━━━ Passage to read ━━━

Most lead scoring models are guesses dressed up as math. Someone in a room decides a demo request is worth +10, a webinar signup +5, an enterprise title +15, and the numbers go live without anyone ever checking them against a single deal that actually closed. A scoring model that works is built backward from closed-won, not forward from opinion: it reads fit and intent together, weights each input by how much it actually separates buyers from tire-kickers, and gets checked against who really converted before any rep ever sees a score.
Fit without intent ranks a perfect-profile account that will never buy. Intent without fit ranks a curious student downloading your whitepaper. You need both, multiplied, then validated. This is how to build it.
What you need before you start
A Clay account and a list of your last 30 to 50 closed-won deals, plus a roughly equal set of closed-lost or no-decision leads to score against. Enriched lead data (firmographics, seniority, tech stack, and any intent signals you capture). A working ICP hypothesis, even an imperfect one. You do not need a perfect model before you begin; you build a rough version, score historical outcomes, and tighten the weights until the scores line up with reality. The upstream half of this (capturing form fills, enriching them, and routing the scored result to a rep in minutes) is the inbound lead qualification workflow; this article builds the scoring engine that workflow runs on.
Step 1: Define your ICP from pain, not demographics
A demographic-first ICP is the first guess everyone gets wrong. Teams open a doc and start typing filters: 100 to 500 employees, North America, SaaS, $10M+ revenue. The list looks reasonable and predicts almost nothing, because it never answers why any of those traits would make someone buy.
The right starting point is the buying motivation underneath the firmographics. Before you write a single filter, answer five questions about who actually feels the problem you solve.
Answer five questions about who actually buys, and watch your scoring inputs build themselves
Your ICP hypothesis
Fit inputs
Answer a question to fill this in.
Intent inputs
Answer a question to fill this in.
An ICP built from buying motivation produces concrete, scoreable inputs that already split cleanly into fit and intent. An ICP built from demographics produces filters that predict nothing.
The payoff of starting here is that every answer becomes a measurable input you can score later. "RevOps leaders at companies that just raised" is not a vibe; it is a seniority check, a department match, and a funding-recency signal. Your ICP is a hypothesis, not a verdict. You will refine it against closed-won in Step 5, but it has to start from motivation or there is nothing real to refine.

━━━ Data excerpt ━━━

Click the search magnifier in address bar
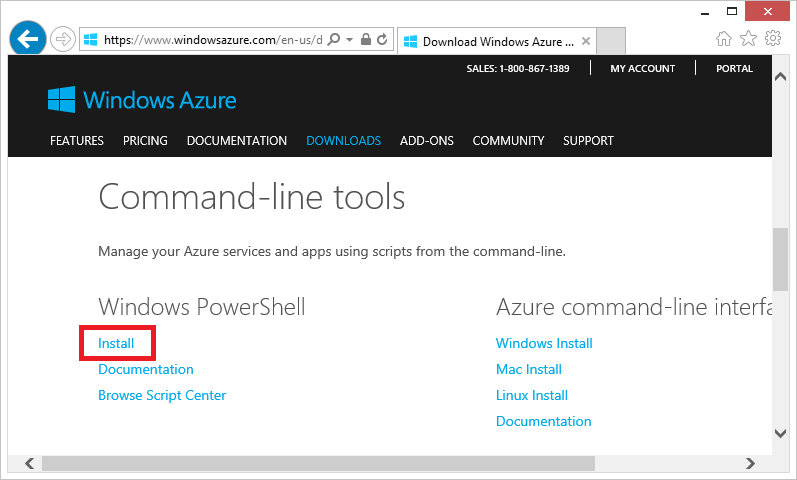Viewport: 797px width, 480px height. pos(334,39)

━━━

Reproduce the portion of the lead scoring article above starting with "Answer five questions about who actually buys, and" and going on through "real to refine.", word for word.

Answer five questions about who actually buys, and watch your scoring inputs build themselves
Your ICP hypothesis
Fit inputs
Answer a question to fill this in.
Intent inputs
Answer a question to fill this in.
An ICP built from buying motivation produces concrete, scoreable inputs that already split cleanly into fit and intent. An ICP built from demographics produces filters that predict nothing.
The payoff of starting here is that every answer becomes a measurable input you can score later. "RevOps leaders at companies that just raised" is not a vibe; it is a seniority check, a department match, and a funding-recency signal. Your ICP is a hypothesis, not a verdict. You will refine it against closed-won in Step 5, but it has to start from motivation or there is nothing real to refine.